GHK-Cu has a molecular formula of C₁₄H₂₄CuN₆O₄ and a molecular weight of approximately 403.9 Daltons. The compound consists of a three amino acid sequence — glycine, histidine, and lysine — with a copper(II) ion chelated through the histidine imidazole ring and the glycine amino terminus. The copper component is not merely incidental to the compound’s structure — copper is an essential cofactor in collagen and elastin crosslinking, superoxide dismutase activity, and numerous critical enzymatic processes. Its chelation to the GHK tripeptide creates a stable complex that research has shown dramatically enhances copper bioavailability and tissue uptake compared to free copper ions, while simultaneously activating biological pathways that neither the peptide nor the copper ion activates independently.

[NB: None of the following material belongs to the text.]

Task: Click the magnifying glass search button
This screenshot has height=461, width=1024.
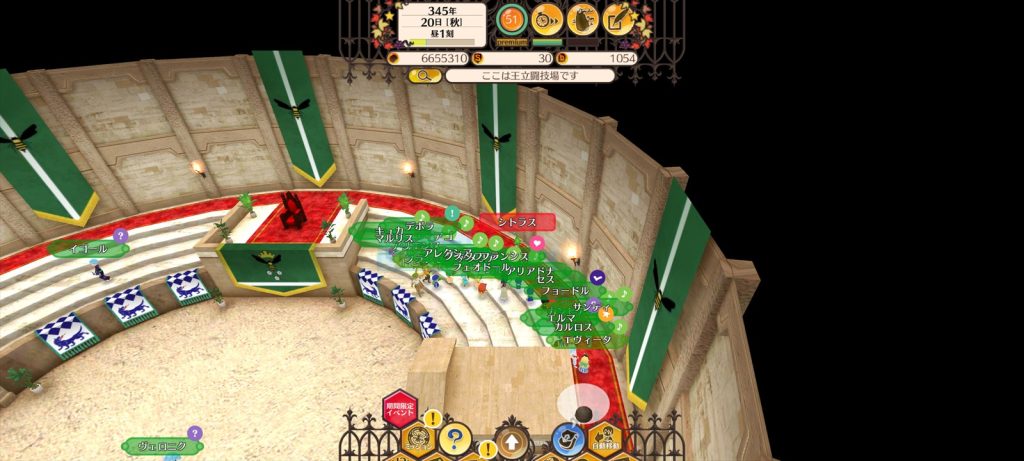Action: [424, 75]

GHK-Cu is a naturally occurring tripeptide-copper complex consisting of the amino acid sequence Glycyl-L-histidyl-L-lysine (GHK) chelated to a copper(II) ion. It was first isolated from human plasma in 1973 by researcher Loren Pickart, whose foundational work established GHK-Cu as a biologically active compound with a remarkably broad range of documented activity in laboratory research. It is found naturally in human plasma at concentrations that decline significantly with age — a pattern that has driven substantial research interest in its role in cellular maintenance and tissue homeostasis. GHK-Cu is one of the most studied naturally occurring peptide complexes in biochemistry, with over five decades of published research spanning wound healing, dermatology, oncology, neurology, and genomics.